Haitus

Due to reality i will be taking some time off.

Keep following me on twitter or my livejournal

What needs cleaning in your house?

This link, brought to you by Lifehacker, unclutter, helps anyone clean and organize their life with a simple ‘filing’ system.

My workspace and storage needs to be cleaned. I have loads of books with no shelves. The storage is mostly toys and old homework. I’ve started on the closet, but if the end of the world comes, it’s not going to matter. I just need to get it done so that i have only the necessary materials for reference regarding job searching.

Since i got access to a computer again, I’ll be cleaning up my blogs, drives, and emails. My emails are swamped and I’m lazy. I have to job search and that won’t do. My blogs, i always feel are oddly tagged, otherwise i need to start typing/writing again. My old homework on my drives or cds need sorting for reference.

So i zoned my information and downloaded some process apps to get through it. What i need now is to put the effort into it. 🙂

The Wisdom Teeth Extraction Update

June 23

My teeth were fine! Not impacted and fit nicely.
At least one had a cavity…but still society wanted them removed.
Arrived early, no ketamine, done all 4 in about 20 minutes.
I got four shots of novacain, though.
Had a bit of a panic attack.
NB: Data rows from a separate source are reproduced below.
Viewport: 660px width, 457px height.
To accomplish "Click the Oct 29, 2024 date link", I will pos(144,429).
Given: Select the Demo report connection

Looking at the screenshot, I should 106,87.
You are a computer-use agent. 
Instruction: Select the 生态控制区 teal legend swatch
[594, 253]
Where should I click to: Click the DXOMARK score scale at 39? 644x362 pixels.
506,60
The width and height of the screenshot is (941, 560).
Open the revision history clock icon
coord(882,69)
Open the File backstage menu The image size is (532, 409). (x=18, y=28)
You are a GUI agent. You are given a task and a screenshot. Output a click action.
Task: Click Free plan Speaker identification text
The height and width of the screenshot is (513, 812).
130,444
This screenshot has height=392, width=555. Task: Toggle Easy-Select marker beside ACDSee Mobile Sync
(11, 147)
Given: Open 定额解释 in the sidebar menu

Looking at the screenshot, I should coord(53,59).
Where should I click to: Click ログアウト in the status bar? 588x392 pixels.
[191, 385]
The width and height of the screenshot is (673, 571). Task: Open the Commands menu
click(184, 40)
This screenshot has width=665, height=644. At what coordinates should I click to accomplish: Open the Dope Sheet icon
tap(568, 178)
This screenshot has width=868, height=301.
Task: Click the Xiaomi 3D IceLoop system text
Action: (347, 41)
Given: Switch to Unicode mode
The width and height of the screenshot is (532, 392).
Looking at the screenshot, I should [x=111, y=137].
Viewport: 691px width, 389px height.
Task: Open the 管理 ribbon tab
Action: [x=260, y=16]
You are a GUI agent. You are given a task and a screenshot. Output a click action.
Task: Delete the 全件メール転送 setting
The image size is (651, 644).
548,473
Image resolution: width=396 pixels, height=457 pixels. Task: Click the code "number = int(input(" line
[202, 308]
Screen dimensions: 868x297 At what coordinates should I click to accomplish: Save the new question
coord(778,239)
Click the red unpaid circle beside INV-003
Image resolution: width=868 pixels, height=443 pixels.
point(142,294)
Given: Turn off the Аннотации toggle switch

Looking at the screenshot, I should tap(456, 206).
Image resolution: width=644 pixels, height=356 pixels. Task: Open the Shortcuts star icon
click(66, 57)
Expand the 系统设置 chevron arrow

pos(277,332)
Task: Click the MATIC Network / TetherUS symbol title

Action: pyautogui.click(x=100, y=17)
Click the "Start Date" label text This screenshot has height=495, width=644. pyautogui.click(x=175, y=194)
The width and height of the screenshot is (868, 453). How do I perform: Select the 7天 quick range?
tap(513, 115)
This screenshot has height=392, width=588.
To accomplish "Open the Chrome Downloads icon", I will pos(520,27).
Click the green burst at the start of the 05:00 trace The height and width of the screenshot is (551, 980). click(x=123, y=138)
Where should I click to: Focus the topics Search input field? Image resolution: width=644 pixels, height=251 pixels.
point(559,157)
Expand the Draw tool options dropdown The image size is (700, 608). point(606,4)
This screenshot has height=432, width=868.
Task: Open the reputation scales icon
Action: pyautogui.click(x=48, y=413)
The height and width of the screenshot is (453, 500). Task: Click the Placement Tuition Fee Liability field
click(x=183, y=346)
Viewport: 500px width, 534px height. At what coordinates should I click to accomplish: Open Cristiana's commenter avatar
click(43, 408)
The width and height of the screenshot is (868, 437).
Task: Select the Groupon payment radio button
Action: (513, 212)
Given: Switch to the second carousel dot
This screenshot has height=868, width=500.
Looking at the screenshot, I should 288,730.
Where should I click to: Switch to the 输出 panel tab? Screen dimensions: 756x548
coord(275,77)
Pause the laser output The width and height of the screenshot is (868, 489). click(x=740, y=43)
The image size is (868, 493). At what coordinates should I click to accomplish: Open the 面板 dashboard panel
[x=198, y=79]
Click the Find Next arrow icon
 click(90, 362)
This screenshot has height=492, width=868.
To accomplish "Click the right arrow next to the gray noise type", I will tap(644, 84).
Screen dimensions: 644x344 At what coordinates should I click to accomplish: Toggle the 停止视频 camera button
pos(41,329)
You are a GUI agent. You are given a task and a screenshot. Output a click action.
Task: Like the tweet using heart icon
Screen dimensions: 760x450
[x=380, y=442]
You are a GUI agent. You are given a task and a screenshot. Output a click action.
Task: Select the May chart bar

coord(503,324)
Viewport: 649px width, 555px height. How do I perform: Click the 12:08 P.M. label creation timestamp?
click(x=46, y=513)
No pain.
Forgot to ask for them back….for display.
Society won, and now i got four more holes in my head.

I need other people because…

This is a very hard topic to answer because i simply don’t care. It is easy to not care most of the time because most of the adults in my family either don’t know, ignore the signs, or allow themselves to enable my worst problems to avoid problems. I ignore most external sources, even my fav actors.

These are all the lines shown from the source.